El Autódromo Provincia de La Pampa, ubicado en la localidad de Toay, fue escenario de un momento de extrema tensión en el inicio de la competencia final del TC2000. Apenas se habían transitado los primeros metros de la prueba cuando un espectacular accidente encendió las alarmas de todos los presentes en el predio pampeano y obligó a neutralizar la carrera.
El protagonista del fuerte siniestro fue el piloto santafesino Tomás Fernández. En los compases iniciales de la competencia, el corredor perdió el control de su Nissan Kicks, unidad que es alistada por la escuadra Pfening Competición.
La dinámica del accidente fue verdaderamente veloz y violenta. El vehículo salió eyectado tras morder el tradicional “pianito” del trazado pampeano y se dirigió a gran velocidad hacia el paredón de contención. Luego del primer impacto frontal, el auto dio varios tumbos en el aire hasta detener su marcha, quedando con la carrocería completamente destruida.
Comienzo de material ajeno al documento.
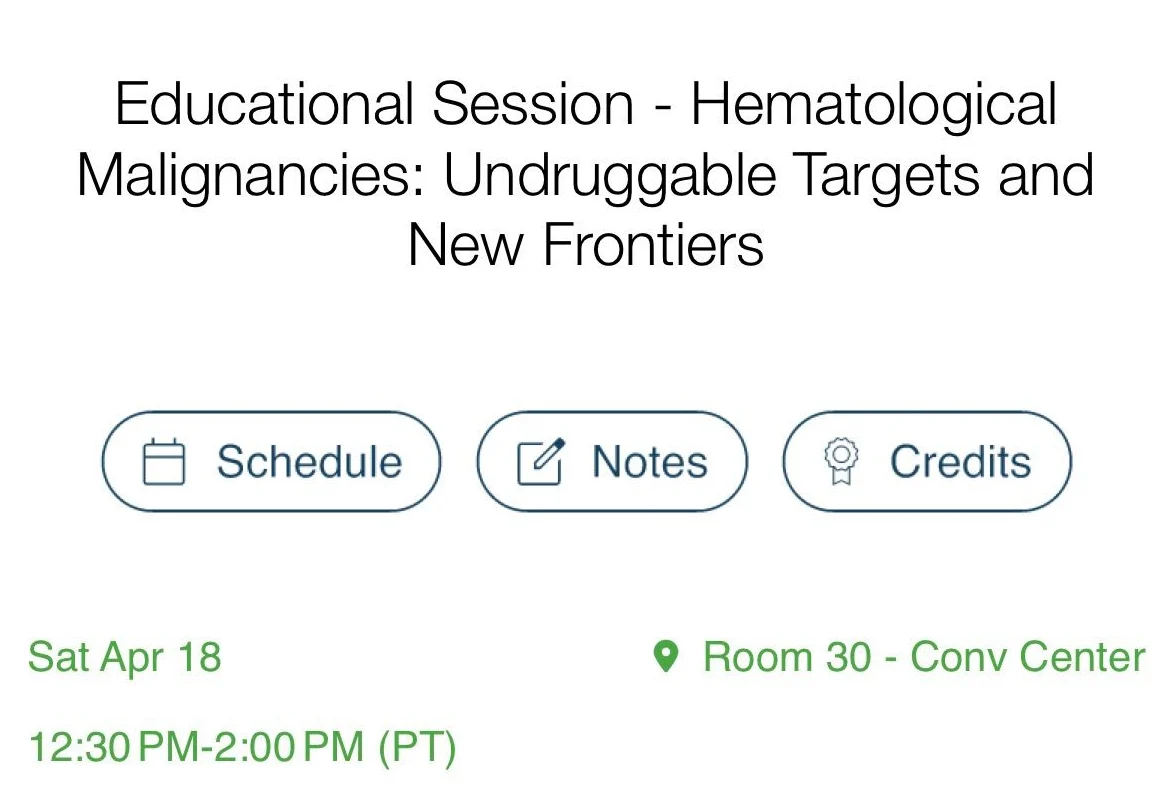Viewport: 1172px width, 807px height.
Task: Tap the green location pin icon
Action: pos(666,657)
El estado de salud tras el impacto
A pesar de las escalofriantes imágenes y la contundencia de los golpes, la estructura de seguridad de los autos de la categoría –reconocida por ser la más tecnológica del país– resistió de manera óptima y resguardó la integridad física del piloto.
Afortunadamente, Fernández logró descender del habitáculo dañado por sus propios medios, lo que llevó un inmediato alivio tanto a su equipo como al público. De todas maneras, y siguiendo los estrictos protocolos de la categoría para este tipo de eventualidades, el santafesino fue asistido de inmediato por el personal médico del autódromo para evaluar los fuertes golpes sufridos durante el despiste y posterior vuelco.